-------- Entries

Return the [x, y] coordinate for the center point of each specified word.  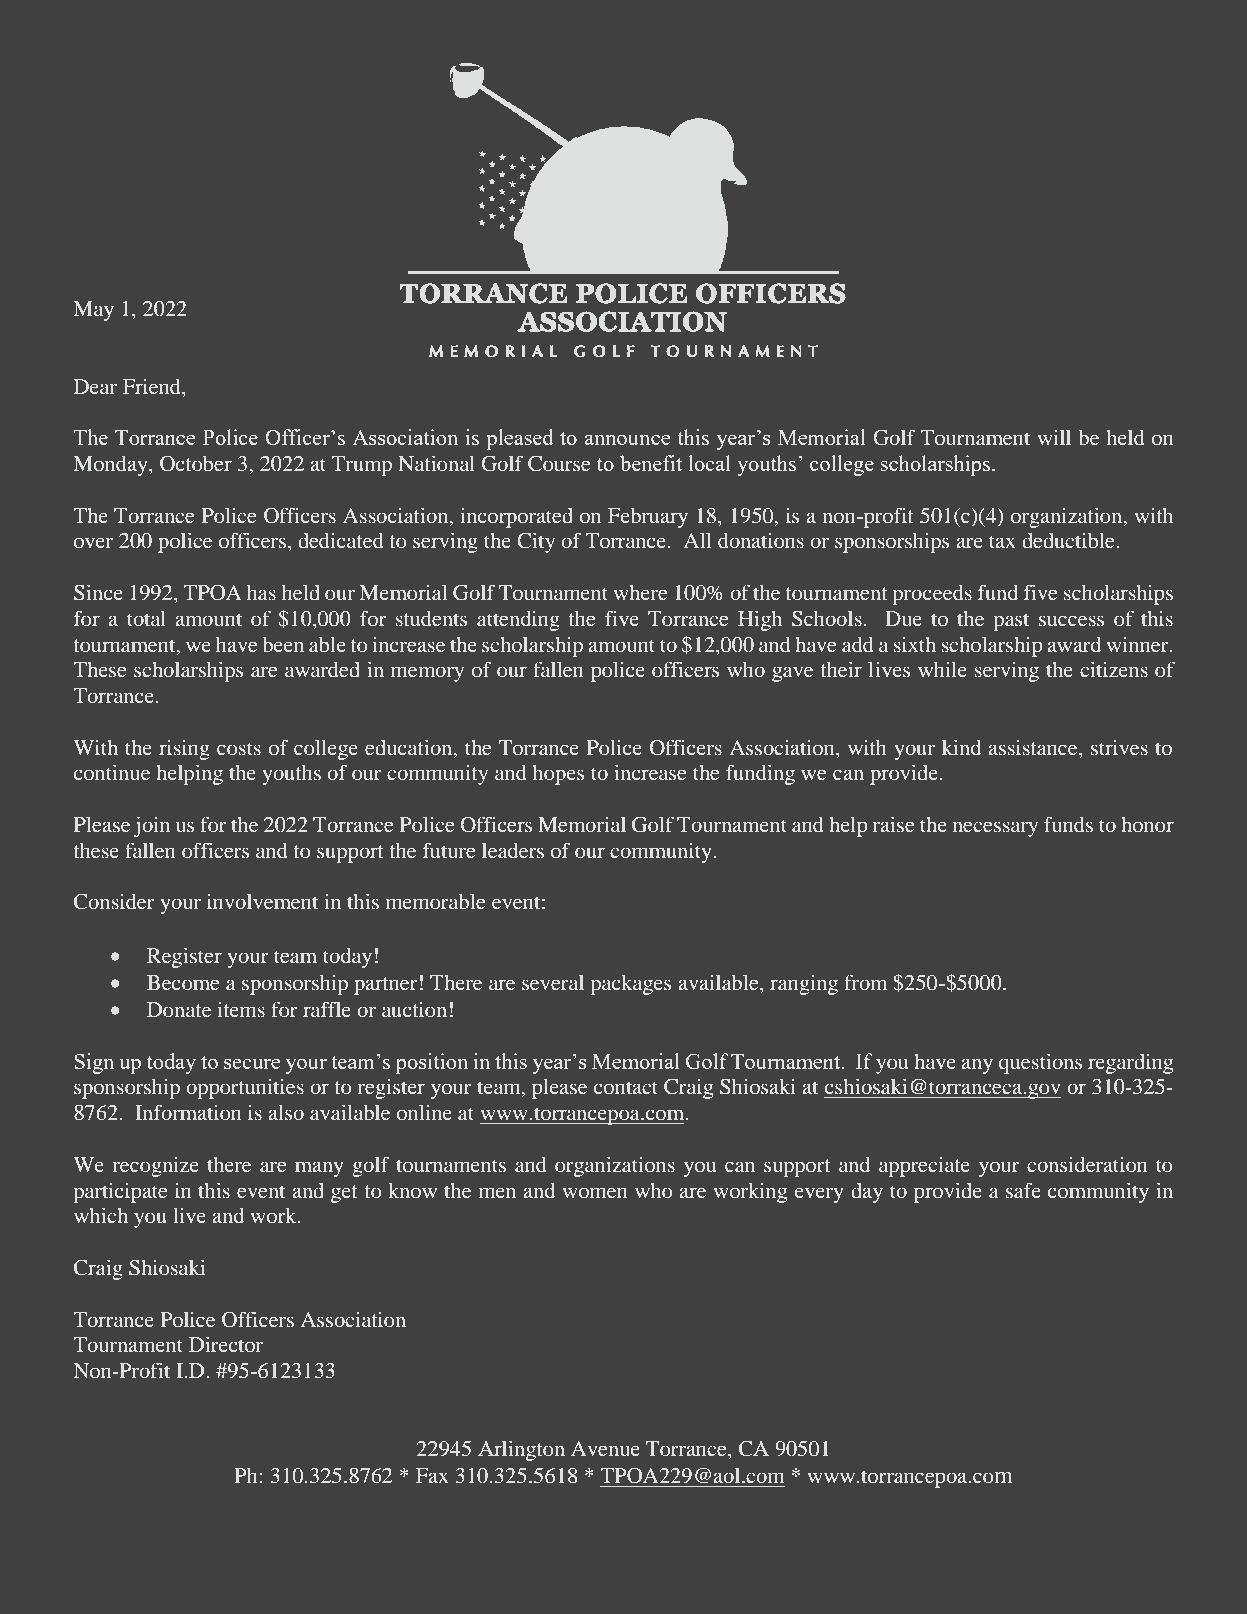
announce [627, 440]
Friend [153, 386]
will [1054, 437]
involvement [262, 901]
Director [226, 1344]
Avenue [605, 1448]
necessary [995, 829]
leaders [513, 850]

----------------
-------- Entries

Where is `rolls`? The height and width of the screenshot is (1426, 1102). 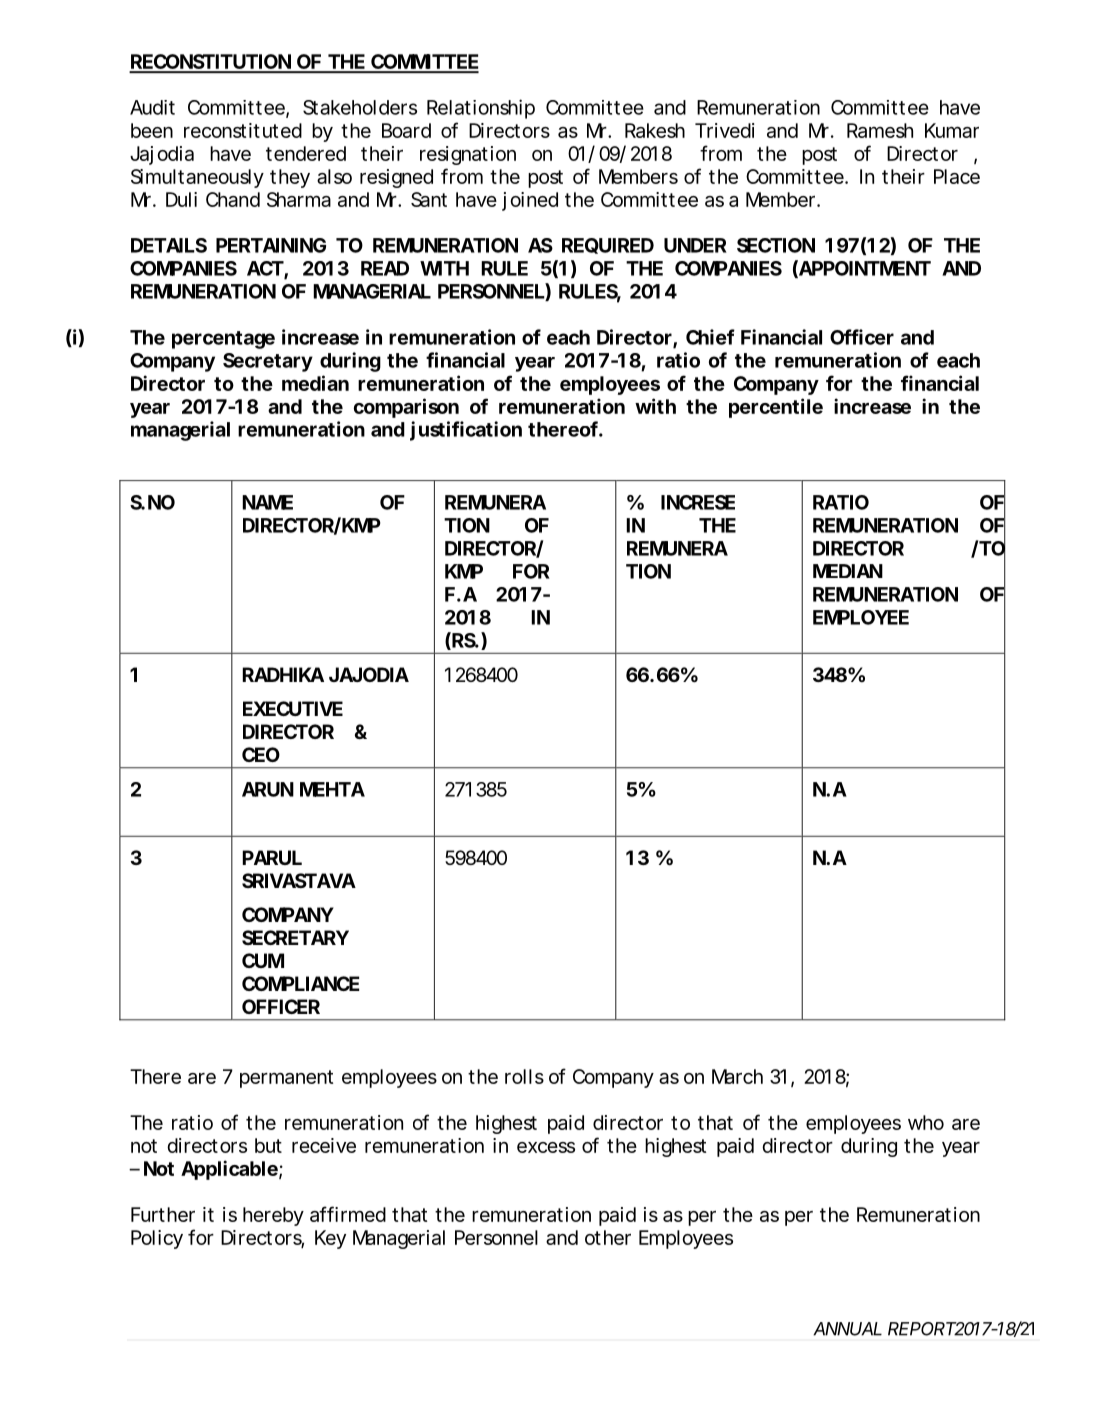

----------------

● **Given instruction**
Write out the stretch of records from the line containing "will [1054, 437]" through the line containing "leaders [513, 850]", substituting "Street" for "Avenue" and leaving everything else unchanged.

● **The solution**
will [1054, 437]
involvement [262, 901]
Director [226, 1344]
Street [605, 1448]
necessary [995, 829]
leaders [513, 850]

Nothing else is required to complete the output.